ArctosDB / arctos

Arctos is a museum collections management system
https://arctos.database.museum
Apache License 2.0
57 stars 13 forks source link

Help with locating media files on TACC #7877

Closed ebraker closed 1 week ago

ebraker commented 2 weeks ago

I need to access files on TACC that I can no longer find. I have 21 daily folders that maybe are in this tar file (arctos-pgdata.tar.bz2)?

image

However, when I click on the zipped file, it just downloads (says it will take more than 80 minutes), so I cancelled the procedure.


We essentially went back and brightened all of our early jpeg images for the oMeso project. We've already overwritten all the files present in /corral-tacc/projects/arctos/web/ucm/oMeso_herps, but again, we have 21 folders outstanding that I can't find. I'm assuming they are in the tar file, but they could be somewhere else(?). I searched around in the arctos project but couldn't find anything.

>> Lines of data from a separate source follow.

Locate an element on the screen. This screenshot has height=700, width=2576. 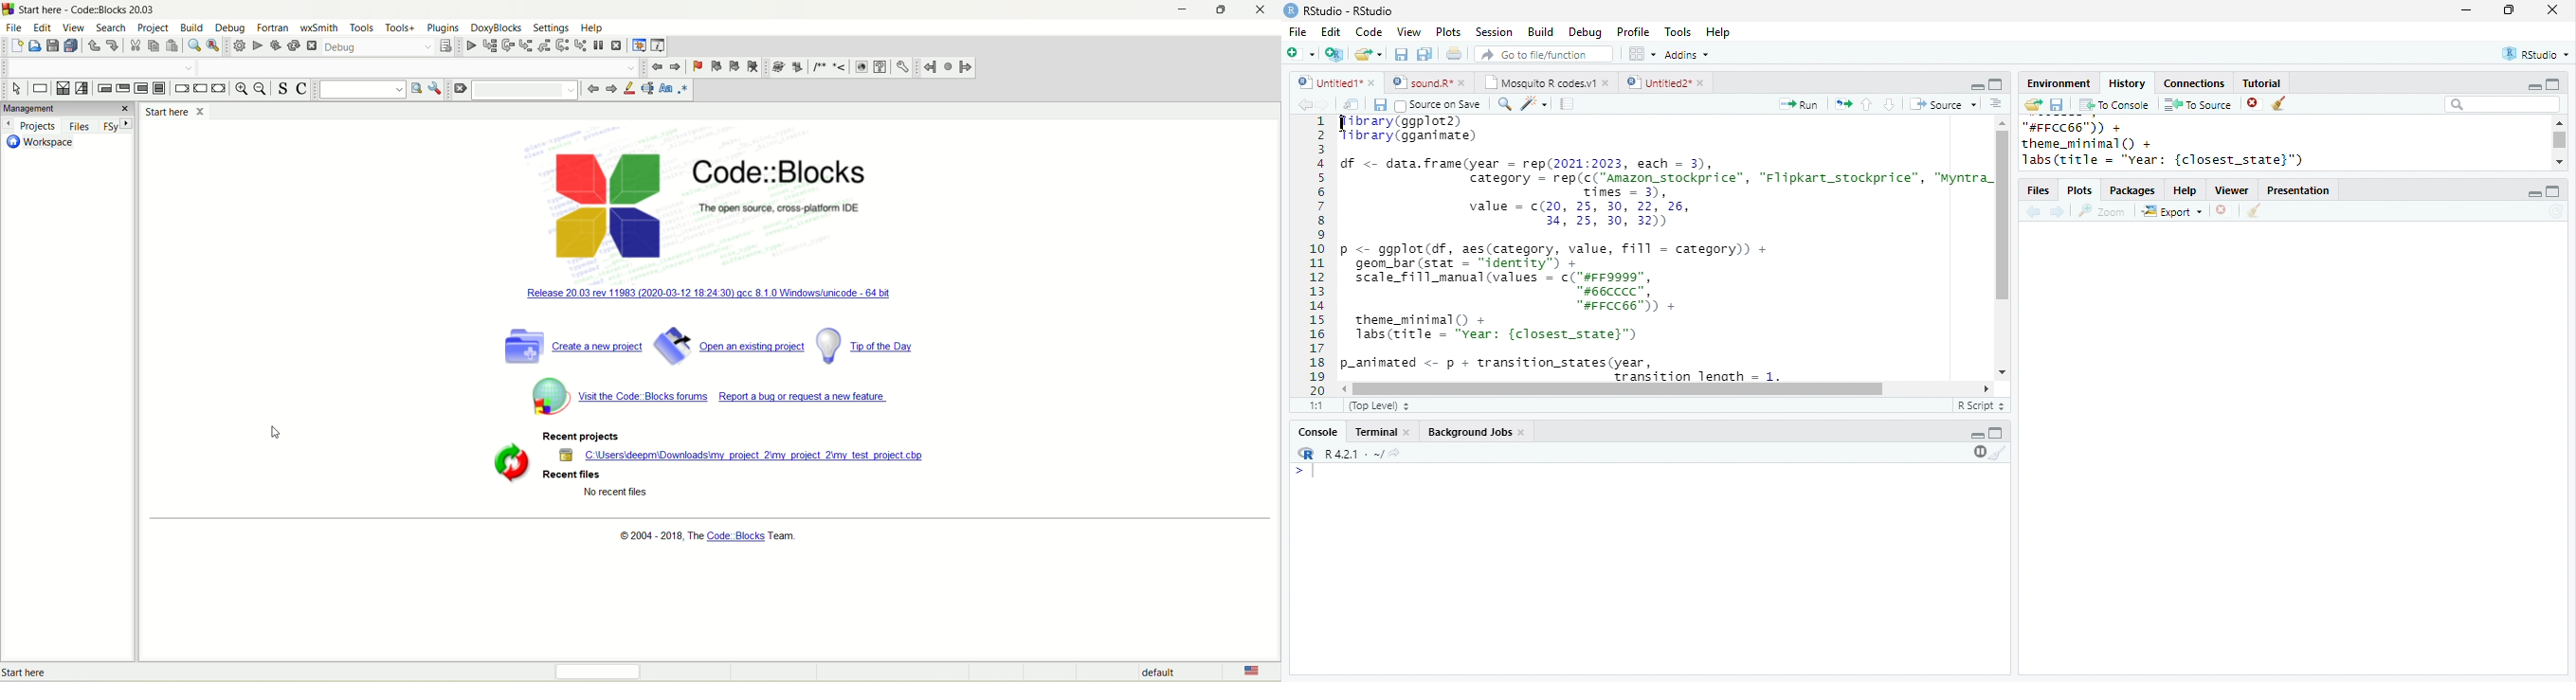
close is located at coordinates (1607, 84).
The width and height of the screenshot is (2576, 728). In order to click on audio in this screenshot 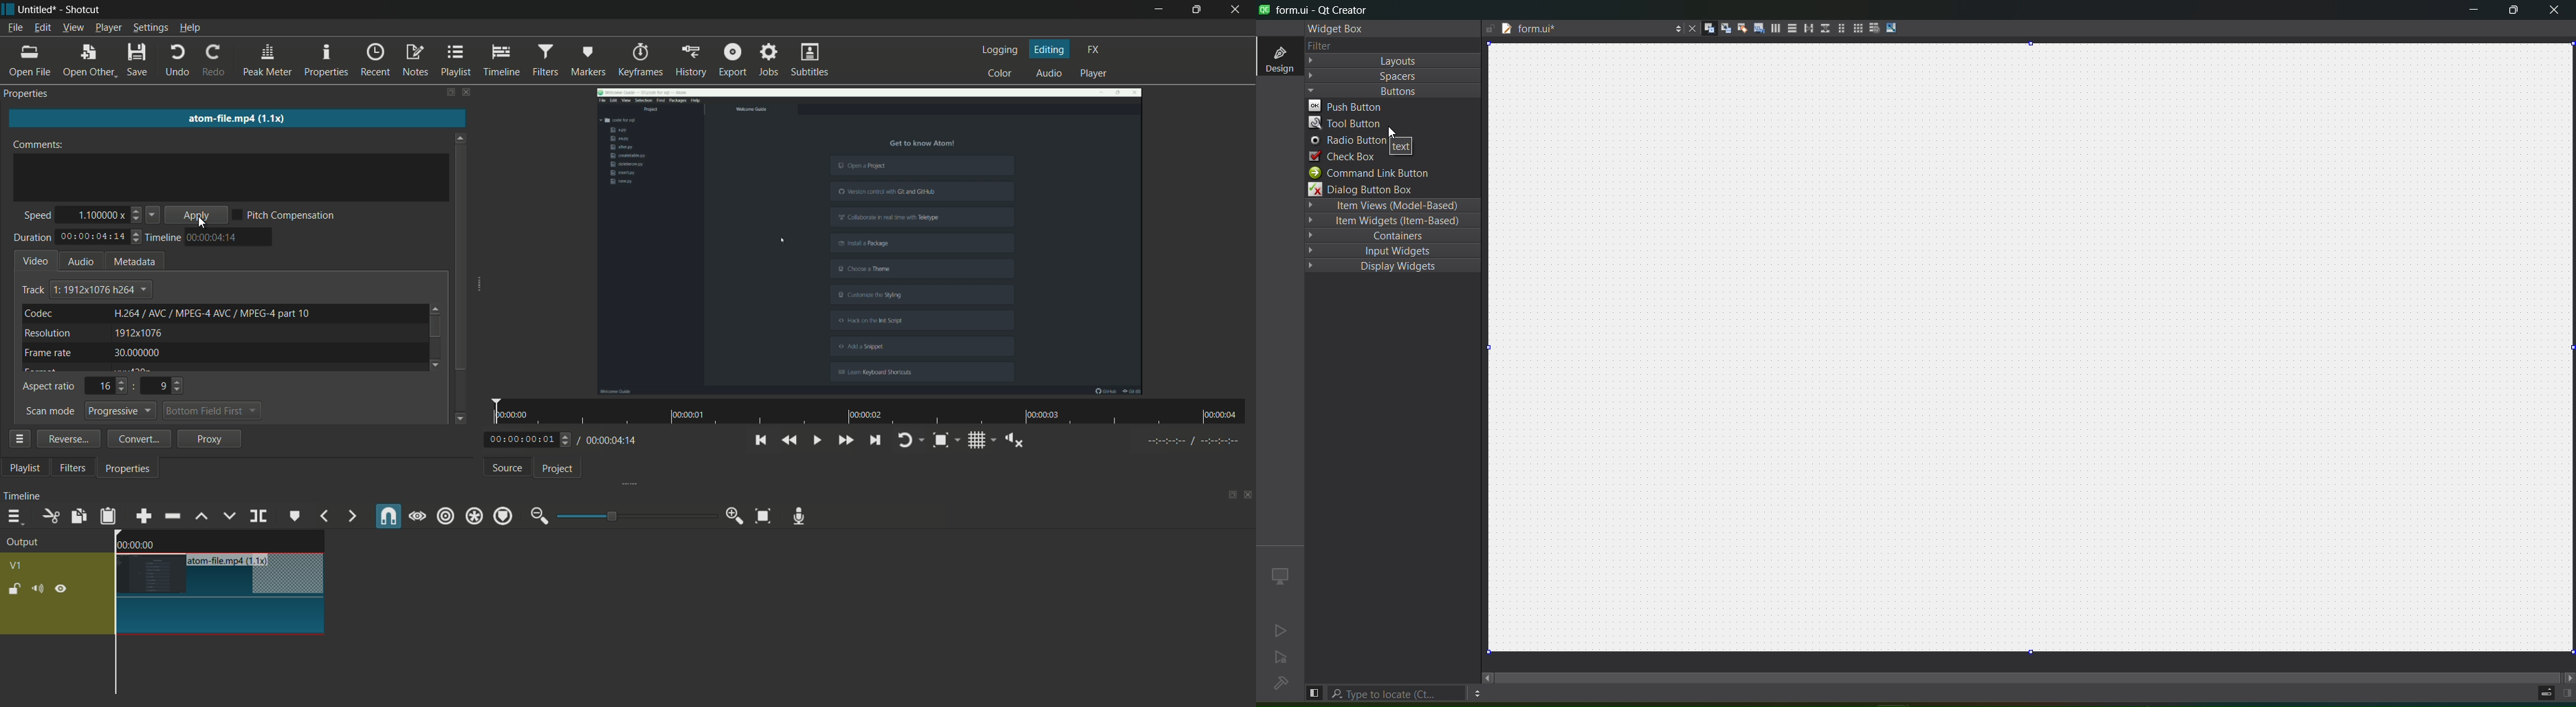, I will do `click(80, 261)`.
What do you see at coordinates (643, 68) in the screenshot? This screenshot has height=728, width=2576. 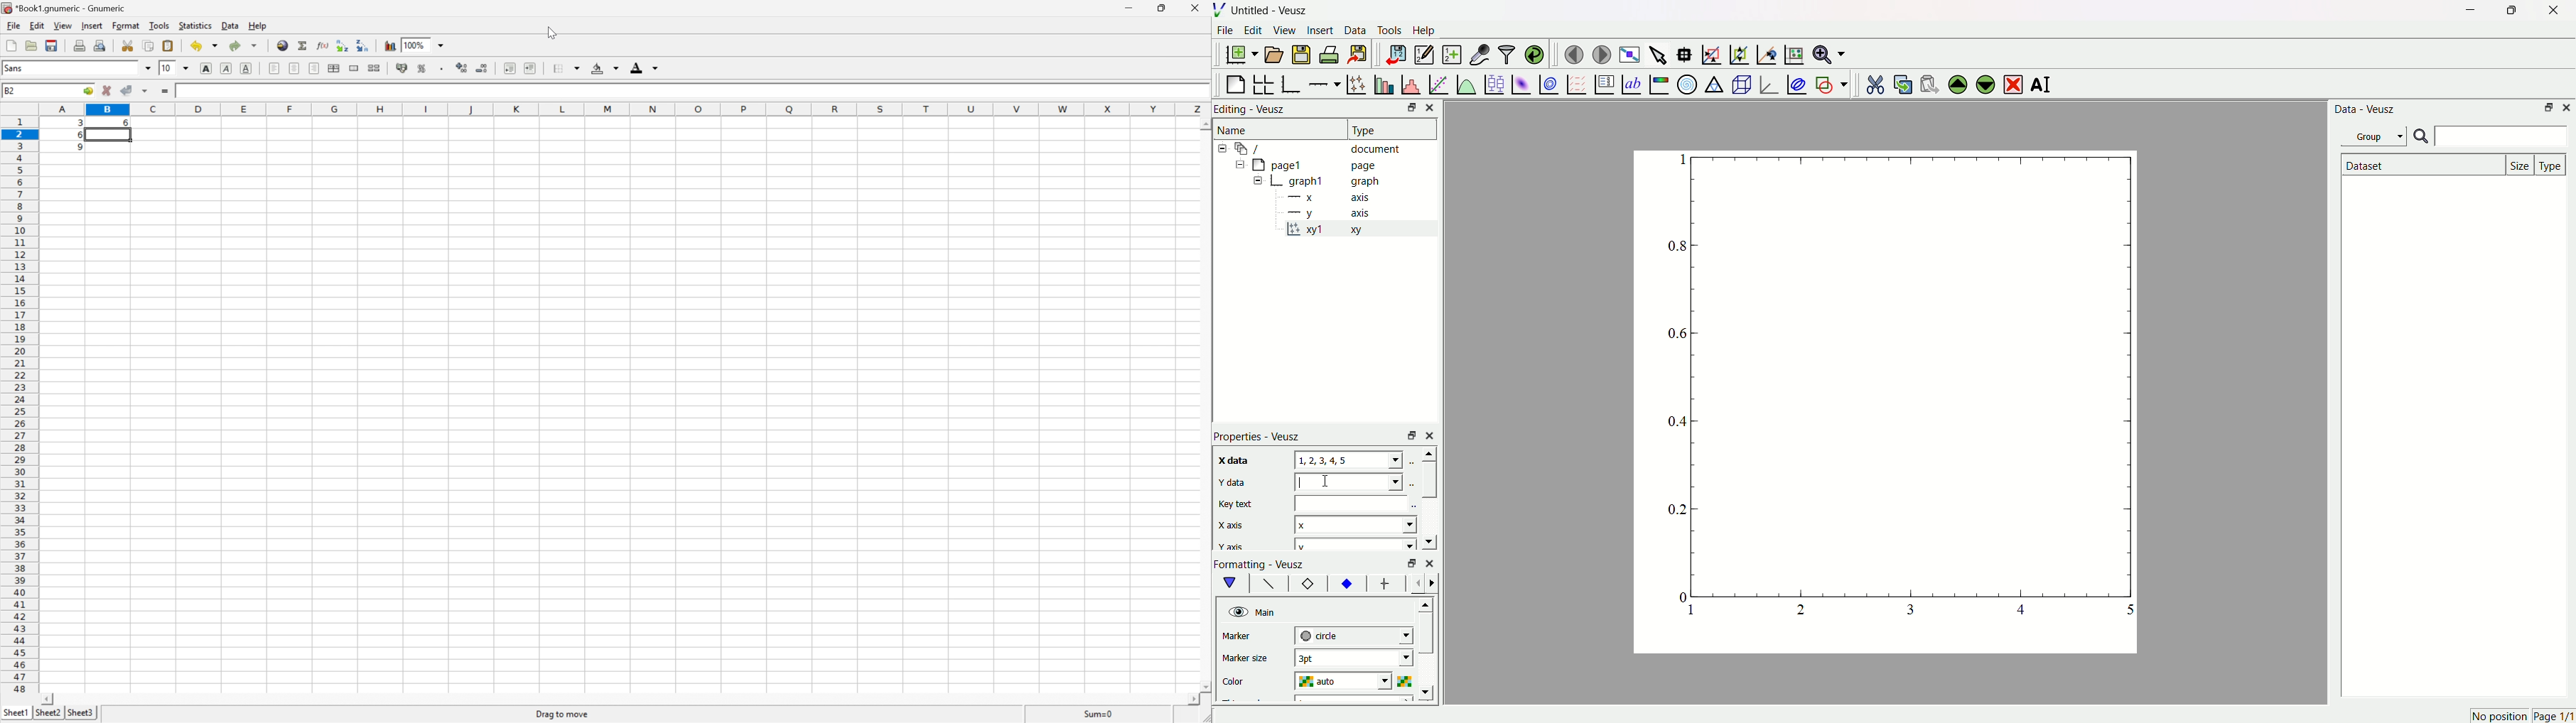 I see `Foreground` at bounding box center [643, 68].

These are the missing folders, all the images contained within have the following base URL: https://web.corral.tacc.utexas.edu/UCM/oMeso_Herps/ (e.g., https://web.corral.tacc.utexas.edu/UCM/oMeso_Herps/2020-11-24/UCM_HERP_51385_Urosaurus_nigricaudus_ventral.jpg).

2020-11-24 2020-12-10 2021-01-18 2021-01-25 2021-02-01 2021-02-08 2021-03-02 2021-03-22 2021-03-30 2021-04-12 2021-04-27 2021-05-04 2021-05-25 2021-06-07 2021-06-08 2021-06-15 2021-06-28 2021-07-05 2021-07-12 2021-07-27 2021-08-02

ebraker commented 2 weeks ago

Alternatively, I have all of the old media bulkloaders so I could reload all of these folders to the new allocation, /corral-tacc/projects/arctos/web/ucm/oMeso_herps, however I would need help editing the exiting Arctos media to have a "ucm" vs "UCM" in the URL (maybe that could be magiced?). Or help with deleting all those images and reloading, but that seems like a pain...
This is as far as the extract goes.